The first task was to filter for just three countries: Czech Republic (not shown on the screenshot), Sweden, and United Kingdom. While I was at it, I also filtered to include just the 1-month rate.
Then it was time to tackle the date, and I converted it using a calculated column in Spotfire:
Date(Integer(left([TIME], 4)), Integer(right([TIME], 2)), 1)
The Date function looks for year, month, day. The left([TIME]), 4) operation simply gets the leftmost four characters of the value, giving us the year. The right([TIME], 2) operation gets the two final digits from the value, giving us the month. The integer conversion is required by the Date function. Finally, I chose the first of the each month to complete the date.
The final task was to change the column names and export the data to a csv or Microsoft Excel file.
Hourly Temperature Data (NY)
The hourly temperature data set for New York's JFK airport that I downloaded from the United States' National Climatic Data Center required similar manipulation to get it into shape. Again, I made all the manipulations using Spotfire. The raw data set included a datetime column formatted in a form that wasn't directly usable and a temperature column formatted as an integer, rather than a decimal.
I formatted the date using the following expression:
DateTime( Integer(left([DATE],4)), Integer(Mid([DATE],5,2)), Integer(Mid([DATE],7,2)), Integer(Mid([DATE],10,2)), Integer(right([DATE],2)),0,0)
The idea was to parse out the individual year, month, day, hour, and minute elements in the string in the raw data and convert to a datetime.
The temperature string was a bit easier to deal with using a simple calculated column, which included a Fahrenheit to Centigrade conversion:
(([HLY-TEMP-NORMAL] / 10) - 32) * 5 / 9
Hourly Temperature Data (U.S. states and territories)
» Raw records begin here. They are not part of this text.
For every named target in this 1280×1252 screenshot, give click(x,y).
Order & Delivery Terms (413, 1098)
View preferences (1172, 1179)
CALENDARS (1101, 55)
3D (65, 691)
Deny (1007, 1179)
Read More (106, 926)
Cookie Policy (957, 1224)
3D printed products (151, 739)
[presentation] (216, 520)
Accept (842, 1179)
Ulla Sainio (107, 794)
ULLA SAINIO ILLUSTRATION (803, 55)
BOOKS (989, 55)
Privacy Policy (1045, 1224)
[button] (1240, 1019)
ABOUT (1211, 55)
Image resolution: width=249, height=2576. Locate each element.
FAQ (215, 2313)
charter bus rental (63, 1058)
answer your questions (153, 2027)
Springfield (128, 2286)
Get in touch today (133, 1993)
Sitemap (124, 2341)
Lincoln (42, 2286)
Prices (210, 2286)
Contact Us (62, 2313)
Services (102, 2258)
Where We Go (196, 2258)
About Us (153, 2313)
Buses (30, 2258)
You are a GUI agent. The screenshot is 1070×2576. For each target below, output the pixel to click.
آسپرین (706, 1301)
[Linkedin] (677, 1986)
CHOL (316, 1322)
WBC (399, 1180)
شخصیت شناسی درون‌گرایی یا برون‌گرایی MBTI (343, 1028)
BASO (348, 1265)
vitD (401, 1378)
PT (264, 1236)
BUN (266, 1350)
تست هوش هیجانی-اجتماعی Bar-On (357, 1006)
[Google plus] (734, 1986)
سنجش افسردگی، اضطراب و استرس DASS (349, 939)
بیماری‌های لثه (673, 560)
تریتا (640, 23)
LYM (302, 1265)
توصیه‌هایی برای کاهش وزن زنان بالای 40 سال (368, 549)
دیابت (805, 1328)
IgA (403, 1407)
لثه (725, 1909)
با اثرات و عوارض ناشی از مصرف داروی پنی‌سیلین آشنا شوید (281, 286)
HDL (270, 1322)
The hourly temperature data set for U.S. states and territories that I downloaded from the United States' National Climatic Data Center was a little more challenging. There was a station reference, but I had no idea where each station was located. There was a column for month and day and then a column for each hour in the 24 h clock—in other words a wide table. I wanted a narrow table. Finally, the temperatures were in Fahrenheit and expressed as strings with qualifying flags. I was able to make all the manipulations I needed to make using Spotfire.
I downloaded a station inventory file to get the station location, but that file provided a state abbreviation and the "state" included unfamiliar (to me) U.S. overseas territories. It did give me elevation, longitude, and latitude, which proved useful when I looked at the map chart.
I downloaded a U.S. postal code data file to translate the state abbreviations into state names.
The next step was to unpivot the data set into a narrow format, ie, with a single datetime column and a single temperature column. The unpivot was done using Spotfire's unpivot transformation.
The unpivot transformation put the data into the structure I wanted, but there were still a few things to do. I had to convert the month, day, and hour columns into a datetime column. I created a hiertarchy:
[Hour] AS [Hour]

The temperature column was similar to the one I found in the NY data set except I had to deal with those flags (that "C" has nothing to do with Centigrade by the way) and the special case of -9999, which was used to indicate the absence of a recorded temperature. I used the following calculated column to translate the column into a digital form:
when [Value]="-9999" then null
else Real(Integer(Mid([Value],1,Len([Value]) - 1)) / 10)

Finally, I wanted the temperature in Centigrade: ([Temperature F] - 32) * 5 / 9
These changes gave me a month>day>hour hierarchy against which I could analyze temperature.